Band members                             Related acts

  line up 1 (1975)

- Arthur Bod (aka Bod Noubarian) -- vocals, guitar, oud, dumbek

- Don Falk -- vocals, bass, pedal steel guitar

- Shaw Hayes (aka Dilphis Shaw) -- lead guitar

- Budge Witherspoon -- vocals, guitar


  supporting musicians:

- Kenny Buttery (RIP 2004) -- drums, percussion 

- Liberty Overman -- drums, percussion 

- Judge Ruffin -- keyboards

- Mordecai Silber -- violin




- Arthur Bod (solo efforts)
- Daze End (
Arthur Bod)

- The Del-Fis (Budge Witherspoon)

- Shaw Hayes (solo efforts)

- Robey, Falk and Bod (Arthur Bod, Don Falk, and Gary Noubarian)





Genre: country-rock

Rating: 3 stars ***

Title:  The Winds of Alamar

Company: Quadratrak

Catalog: A101

Country/State: Maryland

Grade (cover/record): VG+/VG+

Comments: --

Available: 1

Catalog ID: --

Price: $50.00


Statement of fact - country-rock bands were a dime a dozen in the mid-'70s.  




Singers/guitarists Bill Robey, Don Falk, and Arthur Bod met in 1970 while attending Elon University.  The three started writing and playing together and as part of the band Daze End attracted the attention of producer Tom Werman.  Werman signed them to Epic Records where the label suggested a name change.  As Robey, Falk and Bod, in 1973 they released the instantly obscure country-rock album"Kentucky Gambler" (Epic catalog number KE 31796).  





Absent any sales successes, by the end of the year the trio was history, leaving Falk and Bod to continue their musical partnership with what would become Iguana. By the time Iguana signed with the Kensington, Maryland-based Quadratrak Records, the line-up had expanded beyond Bod and Falk to include singer/guitarists Shaw Hayes and former Del-Fis guitarist Budge Witherspoon.

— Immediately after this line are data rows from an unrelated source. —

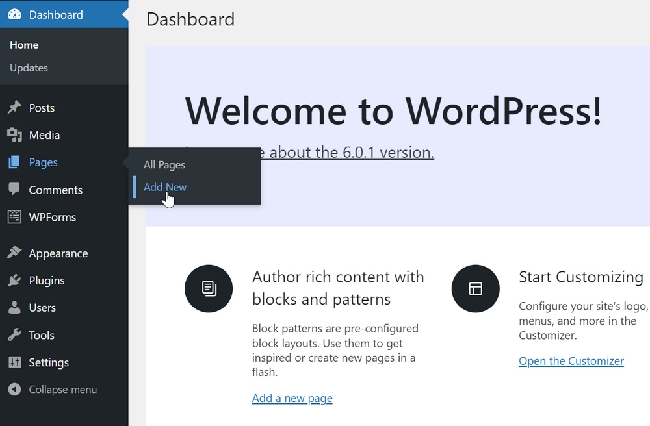Click the Media icon in sidebar
650x426 pixels.
point(14,135)
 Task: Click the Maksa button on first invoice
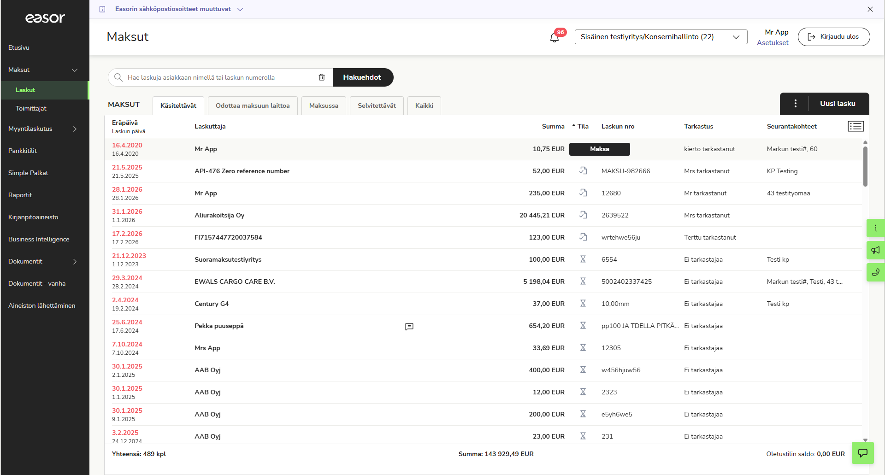pyautogui.click(x=599, y=149)
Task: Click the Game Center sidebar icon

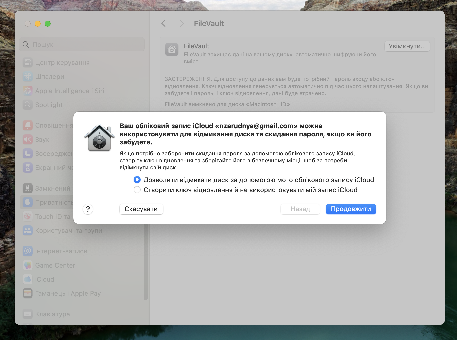Action: click(x=28, y=265)
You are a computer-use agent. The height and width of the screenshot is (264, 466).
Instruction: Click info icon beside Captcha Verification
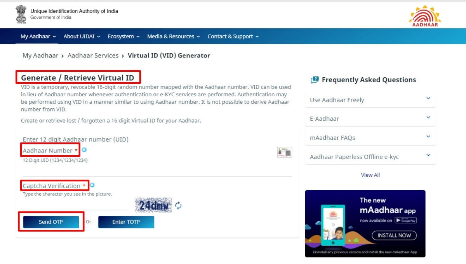[x=92, y=185]
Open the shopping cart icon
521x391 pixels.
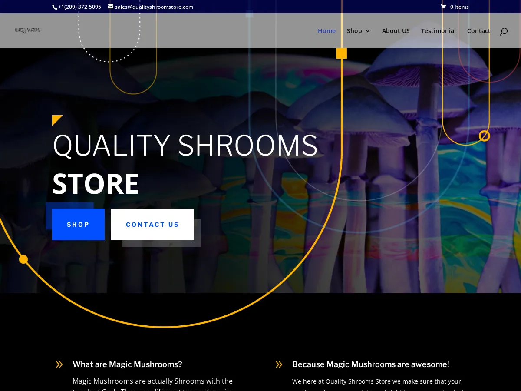click(x=443, y=7)
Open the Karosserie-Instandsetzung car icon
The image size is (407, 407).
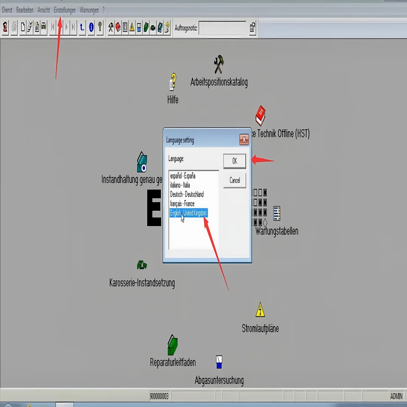click(x=142, y=265)
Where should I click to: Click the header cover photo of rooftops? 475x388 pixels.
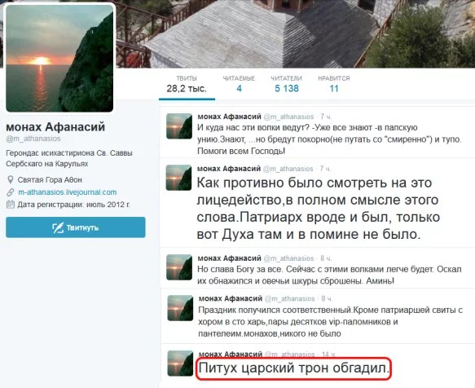294,33
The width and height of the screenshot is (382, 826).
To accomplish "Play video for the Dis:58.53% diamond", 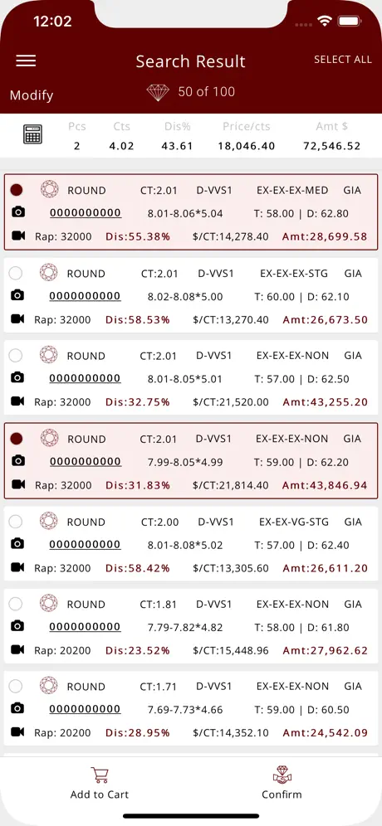I will 18,318.
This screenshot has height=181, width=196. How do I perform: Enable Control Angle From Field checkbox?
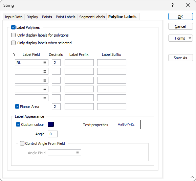click(22, 143)
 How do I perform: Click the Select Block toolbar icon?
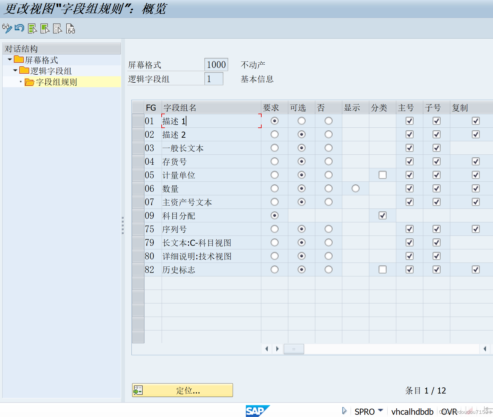tap(45, 29)
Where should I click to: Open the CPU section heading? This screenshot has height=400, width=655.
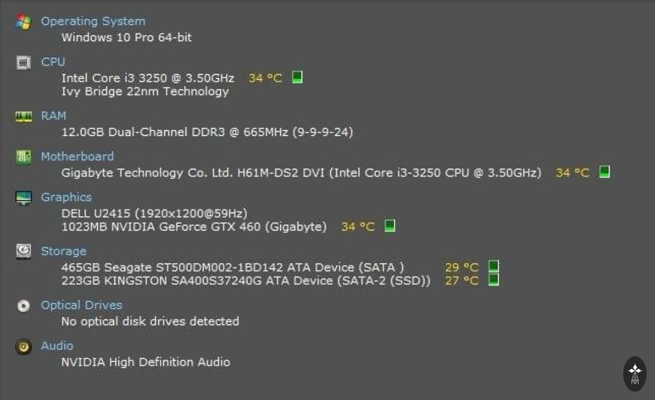coord(53,62)
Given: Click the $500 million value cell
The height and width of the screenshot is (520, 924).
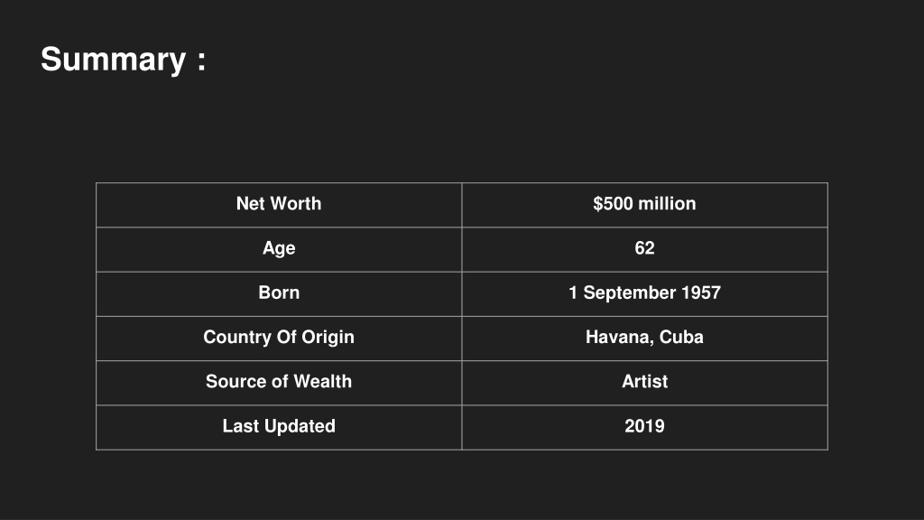Looking at the screenshot, I should click(x=644, y=205).
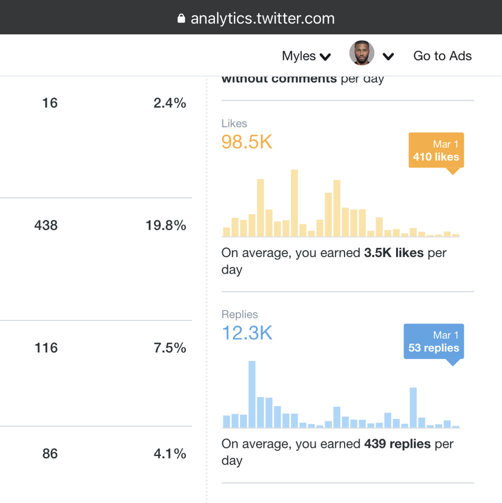Click the 19.8% rate in the table
Viewport: 502px width, 503px height.
pyautogui.click(x=166, y=225)
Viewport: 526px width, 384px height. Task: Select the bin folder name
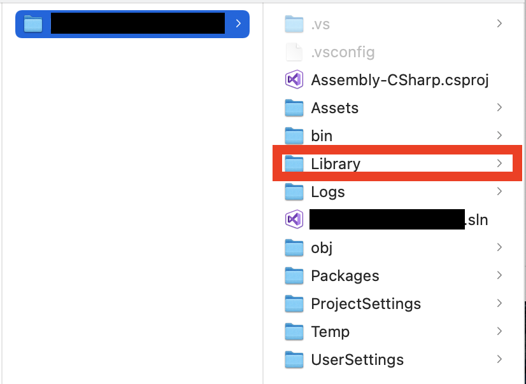point(322,136)
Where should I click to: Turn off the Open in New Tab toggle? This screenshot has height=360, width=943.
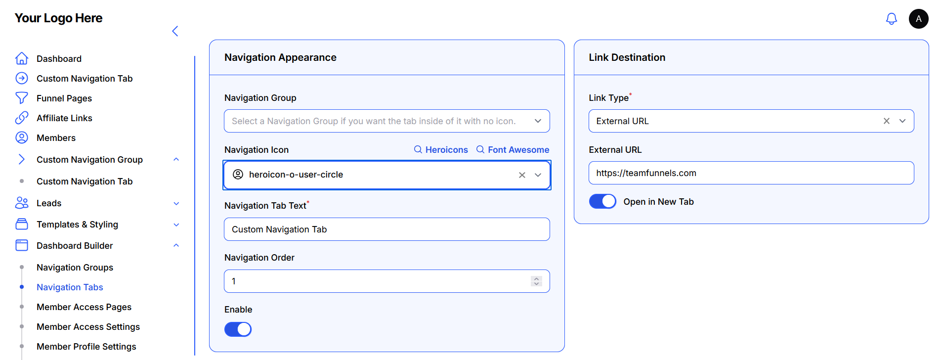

Co-produced by Bod and Falk, 1975's "The Winds of Alamar" put the band firmly in the country-rock niche.  With all four members contributing to the writing chores, when I listen to tracks like the single 'Dream Song', 'Fine Line' and 'Happy One-Sad One' it's like revisiting my high school years.  I continually hear echoes of bands like America, CSN&Y, Firefall, Loggins and Messina, Pablo Cruise and Poco.  The good news is I liked those groups when I was seventeen and still like them in my mid-'60s.  The bad news is this album had very little going for it in terms of originality.  The songs were all pretty, the multiple vocalists were all decent and the musicianship was consistantly strong, but it was very much a spot-the-influences type of album.  Ultimately there was also a little too much Flying Burrito Brothers and Poco-styled country-rock for my tastes.  In contrast, on tracks like 'Eulogy (Time Waits For No Man)' and the closer 'NIghthawk' I found these guys more interesting when they tilted toward rock influences.  


On the technical side the original Quadratrak release was interesting as an early quad sound recording.


"The Winds of Alamar" track listing:
(side 1)

1.) Introduction - 

This wasn't even a song, rather a quad channel check.  Funny to hear it today.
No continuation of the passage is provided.